**TASK SET**
a. From the forum post about the Rannoch wax, list every product from Mitchell and King that the poster names.
b. In the forum post about the Rannoch wax, why does the wax have a red color?

**SOURCE DOCUMENT**
# my Rannoch by M&K



## efib (Sep 18, 2012)

Hello everyone,

Yesterday I received a package that I was waiting for a long time, it was the Rannoch by mitchell and king.
Couple of months ago I had a chat with John about their car shampoo SPA, among other things I had asked if he could personalize the label to my requirements the answer was "of course" and one week later I had my SPA scented "PASSION FRUIT" and John had included their car fragrance, MIST as a gift to me. Both SPA and MIST smell awesome :doublesho I'm considering MIST as a perfume :lol:

Not so long ago I was in the quest for a high-end wax so I sent John email asking him what would fit better on my red colored c1. After many emails and 3 competitors I decided that Rannoch was the one so I gave John the ok to start blending my Rannoch since it's blended upon request.

When you decide to go for something bespoke then presentation and cs are very important, at least to me and M&K excels in both. John offered me an upgrade to his new at the time aluminium jar and the luxury box, he really knows how to treat a costumer and I appreciate it a lot 

Now the photos ,

I lovely wooden box which can stand proudly on any cabinet or shelf










I pushed the bottom and I saw this










It's by far the best presentation I've ever seen.

Then I carefully took the aluminium pot of its case and the feel was awesome, the company who supplies the British ministry of defense is responsible for the jars so the quality is indeed high, I believe that these jars are a very nice touch/additions to mitchell and king's pots. It's more heavy than expected and very smooth to the touch.
When I opened I noticed that it has a beautiful red color, that John has added in order to match with my car, I just love it !










It's not a hard wax but more when it will be in action 
Its scent is Passion fruit so it's perfect match with my SPA and MIST and I really love that scent!

I also ordered its paint cleanser PURE










With the exact same label and my initials like MIST and SPA have 

Even though I had ordered Rannoch and Pure, the box had some other lovely products too :doublesho 
John had noticed some of my comments here on dw and he send me the glitter tyre dressing to try :argie:










He also sent me the GLITZ and I will try it on a red metallic xsara!

**RECORD EXCERPTS**
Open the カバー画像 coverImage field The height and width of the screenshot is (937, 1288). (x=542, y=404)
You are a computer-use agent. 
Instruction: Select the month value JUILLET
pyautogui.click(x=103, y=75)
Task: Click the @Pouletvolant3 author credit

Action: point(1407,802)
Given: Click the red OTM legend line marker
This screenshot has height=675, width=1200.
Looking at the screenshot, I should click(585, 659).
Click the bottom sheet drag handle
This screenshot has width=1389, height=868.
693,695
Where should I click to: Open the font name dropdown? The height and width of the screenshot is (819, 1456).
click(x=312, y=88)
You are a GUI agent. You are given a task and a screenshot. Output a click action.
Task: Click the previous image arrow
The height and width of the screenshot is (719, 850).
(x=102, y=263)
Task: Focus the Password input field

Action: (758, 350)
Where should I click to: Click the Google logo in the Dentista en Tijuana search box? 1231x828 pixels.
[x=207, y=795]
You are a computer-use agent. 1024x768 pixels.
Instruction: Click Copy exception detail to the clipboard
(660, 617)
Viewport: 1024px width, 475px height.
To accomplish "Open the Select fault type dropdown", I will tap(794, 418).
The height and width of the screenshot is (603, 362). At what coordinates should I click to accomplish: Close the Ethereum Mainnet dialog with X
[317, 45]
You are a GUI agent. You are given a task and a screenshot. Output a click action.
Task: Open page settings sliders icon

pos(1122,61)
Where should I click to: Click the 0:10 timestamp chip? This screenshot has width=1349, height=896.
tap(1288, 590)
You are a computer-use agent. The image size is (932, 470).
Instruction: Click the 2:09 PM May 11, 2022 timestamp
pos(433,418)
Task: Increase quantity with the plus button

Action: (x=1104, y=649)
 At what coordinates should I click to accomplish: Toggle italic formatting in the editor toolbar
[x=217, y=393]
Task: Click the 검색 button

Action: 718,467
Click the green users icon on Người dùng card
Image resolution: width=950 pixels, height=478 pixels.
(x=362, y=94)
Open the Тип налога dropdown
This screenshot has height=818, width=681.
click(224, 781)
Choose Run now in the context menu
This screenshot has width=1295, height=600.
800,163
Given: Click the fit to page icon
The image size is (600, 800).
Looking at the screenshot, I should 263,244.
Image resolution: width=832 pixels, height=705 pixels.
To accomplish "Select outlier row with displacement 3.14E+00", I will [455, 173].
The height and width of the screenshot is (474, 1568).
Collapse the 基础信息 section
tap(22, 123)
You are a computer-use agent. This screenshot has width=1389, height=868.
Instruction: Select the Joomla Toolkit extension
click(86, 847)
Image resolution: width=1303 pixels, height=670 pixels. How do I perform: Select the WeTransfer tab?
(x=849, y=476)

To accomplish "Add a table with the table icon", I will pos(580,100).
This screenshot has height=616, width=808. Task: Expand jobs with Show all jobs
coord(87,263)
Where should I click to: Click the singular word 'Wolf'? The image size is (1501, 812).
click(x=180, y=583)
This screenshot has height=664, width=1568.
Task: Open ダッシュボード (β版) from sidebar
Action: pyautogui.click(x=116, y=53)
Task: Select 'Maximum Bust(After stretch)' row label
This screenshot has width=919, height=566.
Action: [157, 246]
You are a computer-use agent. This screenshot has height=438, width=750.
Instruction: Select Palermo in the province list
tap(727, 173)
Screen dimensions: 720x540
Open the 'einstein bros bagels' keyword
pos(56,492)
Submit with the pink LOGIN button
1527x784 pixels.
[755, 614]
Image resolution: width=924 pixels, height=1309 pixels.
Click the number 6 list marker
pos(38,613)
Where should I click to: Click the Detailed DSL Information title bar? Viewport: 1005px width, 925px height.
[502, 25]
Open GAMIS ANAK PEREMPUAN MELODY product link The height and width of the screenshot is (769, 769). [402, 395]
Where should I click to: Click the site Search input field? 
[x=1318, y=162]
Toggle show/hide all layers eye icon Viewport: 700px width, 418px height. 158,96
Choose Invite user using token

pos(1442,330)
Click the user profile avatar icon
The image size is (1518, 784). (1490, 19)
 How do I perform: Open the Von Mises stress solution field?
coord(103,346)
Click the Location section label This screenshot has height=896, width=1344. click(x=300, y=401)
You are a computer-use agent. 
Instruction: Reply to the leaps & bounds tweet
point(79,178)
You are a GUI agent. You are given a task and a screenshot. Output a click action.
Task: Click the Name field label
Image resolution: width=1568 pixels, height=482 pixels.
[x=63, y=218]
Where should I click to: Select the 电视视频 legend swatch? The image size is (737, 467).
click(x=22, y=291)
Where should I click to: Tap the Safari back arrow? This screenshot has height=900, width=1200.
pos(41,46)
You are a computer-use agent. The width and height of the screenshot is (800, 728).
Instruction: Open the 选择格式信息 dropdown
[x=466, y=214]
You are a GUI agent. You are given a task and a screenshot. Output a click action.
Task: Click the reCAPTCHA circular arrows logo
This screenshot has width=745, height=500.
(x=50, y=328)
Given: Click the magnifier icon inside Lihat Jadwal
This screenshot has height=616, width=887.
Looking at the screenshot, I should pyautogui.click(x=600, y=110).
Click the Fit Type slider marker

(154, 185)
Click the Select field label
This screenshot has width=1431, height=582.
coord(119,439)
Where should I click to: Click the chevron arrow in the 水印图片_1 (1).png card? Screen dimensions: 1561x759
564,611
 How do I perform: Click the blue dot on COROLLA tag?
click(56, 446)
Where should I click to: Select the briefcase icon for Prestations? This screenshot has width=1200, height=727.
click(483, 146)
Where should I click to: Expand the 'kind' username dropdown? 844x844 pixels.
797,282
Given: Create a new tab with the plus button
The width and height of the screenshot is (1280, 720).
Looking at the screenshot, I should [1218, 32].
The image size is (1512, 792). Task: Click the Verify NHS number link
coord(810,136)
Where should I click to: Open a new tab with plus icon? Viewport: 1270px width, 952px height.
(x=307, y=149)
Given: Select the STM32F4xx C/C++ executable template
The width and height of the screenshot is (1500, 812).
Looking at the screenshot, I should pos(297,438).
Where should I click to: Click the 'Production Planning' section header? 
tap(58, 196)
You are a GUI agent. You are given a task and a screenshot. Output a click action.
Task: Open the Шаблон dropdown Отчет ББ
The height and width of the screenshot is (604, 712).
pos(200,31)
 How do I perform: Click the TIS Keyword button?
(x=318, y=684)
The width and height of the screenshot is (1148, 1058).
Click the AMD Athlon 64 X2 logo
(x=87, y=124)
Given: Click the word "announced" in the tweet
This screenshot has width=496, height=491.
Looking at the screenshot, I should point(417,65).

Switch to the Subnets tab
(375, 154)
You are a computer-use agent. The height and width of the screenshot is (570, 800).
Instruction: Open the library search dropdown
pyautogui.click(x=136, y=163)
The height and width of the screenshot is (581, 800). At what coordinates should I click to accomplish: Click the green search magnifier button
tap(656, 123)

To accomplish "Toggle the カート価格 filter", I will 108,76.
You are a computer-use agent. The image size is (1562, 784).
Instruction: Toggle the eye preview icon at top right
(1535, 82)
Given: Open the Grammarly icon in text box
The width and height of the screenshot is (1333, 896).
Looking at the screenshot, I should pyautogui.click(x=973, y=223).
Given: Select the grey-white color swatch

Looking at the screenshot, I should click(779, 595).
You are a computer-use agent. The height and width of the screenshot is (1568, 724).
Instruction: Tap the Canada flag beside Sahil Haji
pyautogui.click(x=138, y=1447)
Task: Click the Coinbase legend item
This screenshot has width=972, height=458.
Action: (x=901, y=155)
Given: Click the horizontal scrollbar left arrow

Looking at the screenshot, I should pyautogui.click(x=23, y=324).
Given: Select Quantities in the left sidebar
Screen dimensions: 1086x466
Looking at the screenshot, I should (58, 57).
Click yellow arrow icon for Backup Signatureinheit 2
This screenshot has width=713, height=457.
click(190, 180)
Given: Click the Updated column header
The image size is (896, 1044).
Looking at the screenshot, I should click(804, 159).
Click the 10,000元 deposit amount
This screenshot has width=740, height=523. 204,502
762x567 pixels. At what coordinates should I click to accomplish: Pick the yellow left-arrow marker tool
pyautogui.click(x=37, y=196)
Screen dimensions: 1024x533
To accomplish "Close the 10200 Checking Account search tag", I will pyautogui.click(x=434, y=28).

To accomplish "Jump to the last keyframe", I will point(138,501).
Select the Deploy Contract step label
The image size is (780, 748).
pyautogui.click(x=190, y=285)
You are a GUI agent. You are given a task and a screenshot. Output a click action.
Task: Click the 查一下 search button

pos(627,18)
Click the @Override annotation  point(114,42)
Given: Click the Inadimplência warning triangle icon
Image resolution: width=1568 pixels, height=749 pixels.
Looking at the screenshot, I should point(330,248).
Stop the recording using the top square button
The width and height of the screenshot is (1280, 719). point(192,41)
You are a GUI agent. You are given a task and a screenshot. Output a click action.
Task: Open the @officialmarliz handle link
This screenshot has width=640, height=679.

**WORKED SOLUTIONS**
a. SPA (car shampoo), MIST (car fragrance), Rannoch (wax), PURE (paint cleanser), glitter tyre dressing, GLITZ

b. John added the red color so that it would match the poster's car.